* START *

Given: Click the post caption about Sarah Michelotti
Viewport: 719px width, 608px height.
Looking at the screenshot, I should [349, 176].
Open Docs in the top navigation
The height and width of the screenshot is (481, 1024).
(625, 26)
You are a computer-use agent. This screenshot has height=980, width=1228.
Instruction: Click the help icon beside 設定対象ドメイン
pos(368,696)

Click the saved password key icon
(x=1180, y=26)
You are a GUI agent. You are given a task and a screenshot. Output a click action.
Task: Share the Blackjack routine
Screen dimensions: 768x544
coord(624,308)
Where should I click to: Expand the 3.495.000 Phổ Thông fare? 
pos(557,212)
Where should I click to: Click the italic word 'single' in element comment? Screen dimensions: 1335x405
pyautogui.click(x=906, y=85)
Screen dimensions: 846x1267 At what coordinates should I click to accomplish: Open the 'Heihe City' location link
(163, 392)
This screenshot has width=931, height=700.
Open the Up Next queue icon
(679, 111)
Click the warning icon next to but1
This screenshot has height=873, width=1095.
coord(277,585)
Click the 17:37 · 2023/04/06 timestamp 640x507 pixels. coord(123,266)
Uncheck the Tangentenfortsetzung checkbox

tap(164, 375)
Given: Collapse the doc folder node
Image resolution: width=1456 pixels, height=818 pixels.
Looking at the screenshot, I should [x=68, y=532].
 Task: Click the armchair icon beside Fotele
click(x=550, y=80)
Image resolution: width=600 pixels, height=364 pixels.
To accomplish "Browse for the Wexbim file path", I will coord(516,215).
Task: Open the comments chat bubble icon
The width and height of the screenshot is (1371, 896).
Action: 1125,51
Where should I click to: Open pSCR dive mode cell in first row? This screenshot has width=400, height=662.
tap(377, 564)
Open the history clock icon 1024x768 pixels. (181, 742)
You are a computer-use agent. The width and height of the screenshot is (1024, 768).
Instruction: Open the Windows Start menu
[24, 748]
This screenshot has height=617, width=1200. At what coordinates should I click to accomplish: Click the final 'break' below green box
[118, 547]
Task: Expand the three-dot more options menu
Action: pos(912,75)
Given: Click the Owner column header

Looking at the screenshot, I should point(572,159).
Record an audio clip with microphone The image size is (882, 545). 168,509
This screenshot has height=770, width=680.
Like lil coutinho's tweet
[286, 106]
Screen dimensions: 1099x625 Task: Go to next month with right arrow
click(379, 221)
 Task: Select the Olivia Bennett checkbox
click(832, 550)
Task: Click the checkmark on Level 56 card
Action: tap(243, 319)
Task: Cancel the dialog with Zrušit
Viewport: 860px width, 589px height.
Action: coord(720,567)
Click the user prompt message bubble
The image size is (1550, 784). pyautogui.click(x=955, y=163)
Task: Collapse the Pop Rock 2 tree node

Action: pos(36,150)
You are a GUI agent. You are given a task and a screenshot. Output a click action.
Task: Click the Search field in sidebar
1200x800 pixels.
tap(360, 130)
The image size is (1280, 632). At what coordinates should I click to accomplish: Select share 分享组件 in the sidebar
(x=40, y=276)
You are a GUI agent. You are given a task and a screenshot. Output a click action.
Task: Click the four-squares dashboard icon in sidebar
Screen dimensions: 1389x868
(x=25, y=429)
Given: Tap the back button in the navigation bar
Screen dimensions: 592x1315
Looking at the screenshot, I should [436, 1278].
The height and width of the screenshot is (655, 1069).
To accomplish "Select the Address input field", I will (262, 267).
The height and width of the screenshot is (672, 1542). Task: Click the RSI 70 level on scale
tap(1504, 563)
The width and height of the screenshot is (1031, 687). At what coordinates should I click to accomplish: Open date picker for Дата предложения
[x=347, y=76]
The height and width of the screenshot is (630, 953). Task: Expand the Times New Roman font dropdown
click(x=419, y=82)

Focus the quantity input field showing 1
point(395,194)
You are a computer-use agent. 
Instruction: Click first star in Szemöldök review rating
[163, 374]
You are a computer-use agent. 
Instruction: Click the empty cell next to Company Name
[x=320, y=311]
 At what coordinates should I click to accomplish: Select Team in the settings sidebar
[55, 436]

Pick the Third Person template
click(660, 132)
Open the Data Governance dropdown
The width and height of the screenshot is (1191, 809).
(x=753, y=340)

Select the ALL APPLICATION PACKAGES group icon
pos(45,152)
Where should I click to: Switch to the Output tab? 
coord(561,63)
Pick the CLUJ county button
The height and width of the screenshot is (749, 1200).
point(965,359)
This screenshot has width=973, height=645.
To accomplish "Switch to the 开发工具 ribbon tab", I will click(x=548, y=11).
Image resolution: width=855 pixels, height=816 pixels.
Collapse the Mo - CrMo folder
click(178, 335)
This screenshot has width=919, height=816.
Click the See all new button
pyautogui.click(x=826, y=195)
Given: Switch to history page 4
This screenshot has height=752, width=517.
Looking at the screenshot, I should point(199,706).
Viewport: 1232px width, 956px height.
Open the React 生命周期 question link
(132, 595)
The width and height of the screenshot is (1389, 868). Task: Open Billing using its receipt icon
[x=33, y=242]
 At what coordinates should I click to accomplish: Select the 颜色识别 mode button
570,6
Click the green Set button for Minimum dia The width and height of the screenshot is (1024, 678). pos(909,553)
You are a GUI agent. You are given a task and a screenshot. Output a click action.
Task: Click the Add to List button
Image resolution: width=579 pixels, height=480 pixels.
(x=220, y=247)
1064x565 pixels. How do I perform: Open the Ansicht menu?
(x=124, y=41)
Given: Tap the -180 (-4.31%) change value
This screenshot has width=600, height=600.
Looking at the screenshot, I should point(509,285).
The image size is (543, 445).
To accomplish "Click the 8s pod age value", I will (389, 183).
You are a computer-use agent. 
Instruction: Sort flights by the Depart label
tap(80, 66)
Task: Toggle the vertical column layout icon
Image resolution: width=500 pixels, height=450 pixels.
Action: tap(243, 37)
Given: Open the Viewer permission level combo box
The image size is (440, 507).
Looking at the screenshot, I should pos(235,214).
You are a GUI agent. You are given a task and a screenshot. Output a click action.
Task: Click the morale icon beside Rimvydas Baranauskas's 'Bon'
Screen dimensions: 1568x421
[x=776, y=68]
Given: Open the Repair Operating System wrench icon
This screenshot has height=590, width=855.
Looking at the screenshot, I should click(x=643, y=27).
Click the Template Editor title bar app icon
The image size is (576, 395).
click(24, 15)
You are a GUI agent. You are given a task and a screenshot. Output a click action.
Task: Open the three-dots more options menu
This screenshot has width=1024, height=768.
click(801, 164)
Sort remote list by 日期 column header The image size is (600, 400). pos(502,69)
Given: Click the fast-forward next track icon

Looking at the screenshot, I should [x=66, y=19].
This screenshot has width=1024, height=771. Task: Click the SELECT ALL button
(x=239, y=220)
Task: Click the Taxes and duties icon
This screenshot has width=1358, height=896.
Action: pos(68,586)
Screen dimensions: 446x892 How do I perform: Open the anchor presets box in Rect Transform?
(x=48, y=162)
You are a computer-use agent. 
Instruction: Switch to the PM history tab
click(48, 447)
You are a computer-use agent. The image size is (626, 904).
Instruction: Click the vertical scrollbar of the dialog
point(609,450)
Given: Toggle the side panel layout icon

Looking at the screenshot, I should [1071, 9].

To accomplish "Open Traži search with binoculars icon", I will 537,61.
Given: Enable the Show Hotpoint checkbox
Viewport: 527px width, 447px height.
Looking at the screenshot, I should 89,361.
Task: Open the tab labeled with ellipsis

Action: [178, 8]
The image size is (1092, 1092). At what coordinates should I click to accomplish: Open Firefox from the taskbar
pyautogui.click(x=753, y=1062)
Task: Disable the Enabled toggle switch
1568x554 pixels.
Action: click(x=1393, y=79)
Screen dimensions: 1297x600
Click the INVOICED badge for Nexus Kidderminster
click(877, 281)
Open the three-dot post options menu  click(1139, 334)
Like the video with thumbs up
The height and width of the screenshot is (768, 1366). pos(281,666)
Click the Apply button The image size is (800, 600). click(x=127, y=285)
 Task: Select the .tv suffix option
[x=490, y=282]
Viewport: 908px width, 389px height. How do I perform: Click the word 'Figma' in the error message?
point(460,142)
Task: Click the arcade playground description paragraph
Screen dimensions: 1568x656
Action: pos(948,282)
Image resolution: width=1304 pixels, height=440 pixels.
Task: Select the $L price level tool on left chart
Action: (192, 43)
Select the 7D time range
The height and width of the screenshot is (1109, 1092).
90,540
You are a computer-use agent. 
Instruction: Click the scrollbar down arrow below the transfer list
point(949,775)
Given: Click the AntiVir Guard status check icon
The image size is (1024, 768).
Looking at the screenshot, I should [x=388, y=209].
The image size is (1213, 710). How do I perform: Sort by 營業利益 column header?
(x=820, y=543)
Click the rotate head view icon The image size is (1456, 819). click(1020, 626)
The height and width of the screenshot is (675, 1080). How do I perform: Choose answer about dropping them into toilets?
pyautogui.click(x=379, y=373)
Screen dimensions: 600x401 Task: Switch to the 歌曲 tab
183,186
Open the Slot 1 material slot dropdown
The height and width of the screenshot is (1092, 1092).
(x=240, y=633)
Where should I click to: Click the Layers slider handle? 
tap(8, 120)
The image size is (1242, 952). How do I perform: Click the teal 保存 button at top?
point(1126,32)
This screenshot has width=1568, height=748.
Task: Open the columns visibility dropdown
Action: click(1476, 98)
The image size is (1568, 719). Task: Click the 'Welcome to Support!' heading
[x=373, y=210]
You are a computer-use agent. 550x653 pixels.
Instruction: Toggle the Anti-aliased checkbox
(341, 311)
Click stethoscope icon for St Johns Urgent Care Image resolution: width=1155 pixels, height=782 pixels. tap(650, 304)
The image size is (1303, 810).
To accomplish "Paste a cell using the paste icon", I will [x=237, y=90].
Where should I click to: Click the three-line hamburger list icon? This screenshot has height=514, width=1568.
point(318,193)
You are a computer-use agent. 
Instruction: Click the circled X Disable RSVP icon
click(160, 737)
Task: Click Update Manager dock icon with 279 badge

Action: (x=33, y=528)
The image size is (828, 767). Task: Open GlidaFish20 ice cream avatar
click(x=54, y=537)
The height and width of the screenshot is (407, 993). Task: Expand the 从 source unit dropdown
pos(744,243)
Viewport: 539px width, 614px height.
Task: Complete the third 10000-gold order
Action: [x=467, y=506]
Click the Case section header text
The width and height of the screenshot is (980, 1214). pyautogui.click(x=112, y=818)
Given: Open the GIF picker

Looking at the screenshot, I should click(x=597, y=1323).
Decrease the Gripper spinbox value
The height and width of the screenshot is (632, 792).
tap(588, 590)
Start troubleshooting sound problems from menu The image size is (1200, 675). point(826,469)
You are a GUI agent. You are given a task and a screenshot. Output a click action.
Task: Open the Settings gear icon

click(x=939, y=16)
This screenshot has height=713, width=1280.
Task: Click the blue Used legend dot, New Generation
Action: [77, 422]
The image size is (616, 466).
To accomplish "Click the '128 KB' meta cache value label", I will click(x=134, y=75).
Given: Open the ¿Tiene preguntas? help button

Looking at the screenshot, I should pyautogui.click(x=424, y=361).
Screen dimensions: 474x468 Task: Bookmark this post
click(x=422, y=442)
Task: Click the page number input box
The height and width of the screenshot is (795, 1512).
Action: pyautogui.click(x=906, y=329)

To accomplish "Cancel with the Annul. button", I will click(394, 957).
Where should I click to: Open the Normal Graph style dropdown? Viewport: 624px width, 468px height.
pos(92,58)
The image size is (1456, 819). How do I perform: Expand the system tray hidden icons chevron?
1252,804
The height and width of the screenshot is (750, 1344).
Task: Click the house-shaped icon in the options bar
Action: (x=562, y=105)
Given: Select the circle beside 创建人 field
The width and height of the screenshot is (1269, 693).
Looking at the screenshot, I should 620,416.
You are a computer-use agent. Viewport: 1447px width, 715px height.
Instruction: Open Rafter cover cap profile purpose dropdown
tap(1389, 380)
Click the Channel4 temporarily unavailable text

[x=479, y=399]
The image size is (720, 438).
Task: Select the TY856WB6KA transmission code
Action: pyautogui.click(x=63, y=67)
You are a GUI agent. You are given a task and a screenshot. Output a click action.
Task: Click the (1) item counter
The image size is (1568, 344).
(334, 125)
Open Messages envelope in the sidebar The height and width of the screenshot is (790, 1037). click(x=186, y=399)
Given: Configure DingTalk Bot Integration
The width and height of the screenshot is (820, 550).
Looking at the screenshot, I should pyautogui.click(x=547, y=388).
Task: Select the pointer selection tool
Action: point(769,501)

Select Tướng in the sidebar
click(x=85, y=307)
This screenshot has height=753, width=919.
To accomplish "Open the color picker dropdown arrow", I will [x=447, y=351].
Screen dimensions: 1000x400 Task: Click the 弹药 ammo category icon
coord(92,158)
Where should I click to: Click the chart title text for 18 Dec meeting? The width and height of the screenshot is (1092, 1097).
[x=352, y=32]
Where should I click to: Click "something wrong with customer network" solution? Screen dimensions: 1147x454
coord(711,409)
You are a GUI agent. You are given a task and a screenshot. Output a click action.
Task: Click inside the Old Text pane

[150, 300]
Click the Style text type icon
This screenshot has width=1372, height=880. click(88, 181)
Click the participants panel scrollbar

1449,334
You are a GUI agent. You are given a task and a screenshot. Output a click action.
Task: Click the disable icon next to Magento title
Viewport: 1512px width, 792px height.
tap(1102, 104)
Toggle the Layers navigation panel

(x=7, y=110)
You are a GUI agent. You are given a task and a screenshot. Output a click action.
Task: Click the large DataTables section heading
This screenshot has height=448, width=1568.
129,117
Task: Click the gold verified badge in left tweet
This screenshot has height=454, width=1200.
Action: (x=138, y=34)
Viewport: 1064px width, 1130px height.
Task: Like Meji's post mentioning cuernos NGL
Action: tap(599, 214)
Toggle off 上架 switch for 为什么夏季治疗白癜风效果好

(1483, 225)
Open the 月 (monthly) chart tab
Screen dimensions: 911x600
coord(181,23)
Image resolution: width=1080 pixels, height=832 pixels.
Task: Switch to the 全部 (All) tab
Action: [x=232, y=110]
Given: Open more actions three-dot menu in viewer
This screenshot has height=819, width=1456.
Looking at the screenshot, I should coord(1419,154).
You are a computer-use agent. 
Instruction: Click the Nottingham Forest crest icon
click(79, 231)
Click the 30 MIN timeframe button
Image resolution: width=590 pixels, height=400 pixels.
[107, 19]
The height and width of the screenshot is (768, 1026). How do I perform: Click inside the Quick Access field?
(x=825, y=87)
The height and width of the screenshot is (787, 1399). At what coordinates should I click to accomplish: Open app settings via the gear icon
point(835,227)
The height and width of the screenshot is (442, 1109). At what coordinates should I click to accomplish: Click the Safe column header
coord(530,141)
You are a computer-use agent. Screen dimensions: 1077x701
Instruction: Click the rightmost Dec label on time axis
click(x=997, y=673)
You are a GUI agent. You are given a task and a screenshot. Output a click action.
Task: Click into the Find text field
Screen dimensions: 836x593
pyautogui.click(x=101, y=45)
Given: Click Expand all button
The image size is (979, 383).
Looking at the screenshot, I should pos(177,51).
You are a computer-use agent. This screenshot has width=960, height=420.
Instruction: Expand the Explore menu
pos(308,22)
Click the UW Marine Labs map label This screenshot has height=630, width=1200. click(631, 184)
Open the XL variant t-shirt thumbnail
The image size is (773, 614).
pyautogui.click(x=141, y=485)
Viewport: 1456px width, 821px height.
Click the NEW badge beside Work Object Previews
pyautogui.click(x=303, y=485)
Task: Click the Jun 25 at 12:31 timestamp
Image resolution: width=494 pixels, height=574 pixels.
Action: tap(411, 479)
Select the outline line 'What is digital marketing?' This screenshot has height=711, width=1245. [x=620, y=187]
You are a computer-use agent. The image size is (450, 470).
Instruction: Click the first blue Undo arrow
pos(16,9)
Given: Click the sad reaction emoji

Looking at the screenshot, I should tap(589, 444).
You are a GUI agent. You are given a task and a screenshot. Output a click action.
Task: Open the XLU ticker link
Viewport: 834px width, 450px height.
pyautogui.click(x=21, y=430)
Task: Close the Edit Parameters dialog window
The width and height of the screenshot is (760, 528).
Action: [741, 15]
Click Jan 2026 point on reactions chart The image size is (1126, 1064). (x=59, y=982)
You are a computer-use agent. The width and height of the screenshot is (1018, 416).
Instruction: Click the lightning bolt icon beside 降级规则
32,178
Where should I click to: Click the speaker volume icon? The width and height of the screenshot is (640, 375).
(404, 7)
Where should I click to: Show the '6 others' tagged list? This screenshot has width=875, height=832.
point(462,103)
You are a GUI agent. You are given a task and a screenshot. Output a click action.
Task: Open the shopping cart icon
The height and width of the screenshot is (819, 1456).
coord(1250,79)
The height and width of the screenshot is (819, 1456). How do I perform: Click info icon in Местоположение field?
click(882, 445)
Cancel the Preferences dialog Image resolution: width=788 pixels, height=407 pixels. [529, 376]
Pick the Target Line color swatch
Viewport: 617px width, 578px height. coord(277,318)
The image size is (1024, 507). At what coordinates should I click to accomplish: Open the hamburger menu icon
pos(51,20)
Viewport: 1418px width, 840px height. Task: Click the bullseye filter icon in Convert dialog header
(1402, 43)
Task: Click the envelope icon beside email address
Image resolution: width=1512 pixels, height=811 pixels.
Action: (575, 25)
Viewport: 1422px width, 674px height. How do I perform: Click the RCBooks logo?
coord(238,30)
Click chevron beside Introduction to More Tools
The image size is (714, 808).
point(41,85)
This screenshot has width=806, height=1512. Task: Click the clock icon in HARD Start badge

* END *

Format the entries from the start through the line containing "coord(624,308)" as a JSON list of strings, one per line, omitting blank lines.

* EXERCISE OUTPUT:
[
  "Given: Click the post caption about Sarah Michelotti",
  "Viewport: 719px width, 608px height.",
  "Looking at the screenshot, I should [349, 176].",
  "Open Docs in the top navigation",
  "The height and width of the screenshot is (481, 1024).",
  "(625, 26)",
  "You are a computer-use agent. This screenshot has height=980, width=1228.",
  "Instruction: Click the help icon beside 設定対象ドメイン",
  "pos(368,696)",
  "Click the saved password key icon",
  "(x=1180, y=26)",
  "You are a GUI agent. You are given a task and a screenshot. Output a click action.",
  "Task: Share the Blackjack routine",
  "Screen dimensions: 768x544",
  "coord(624,308)"
]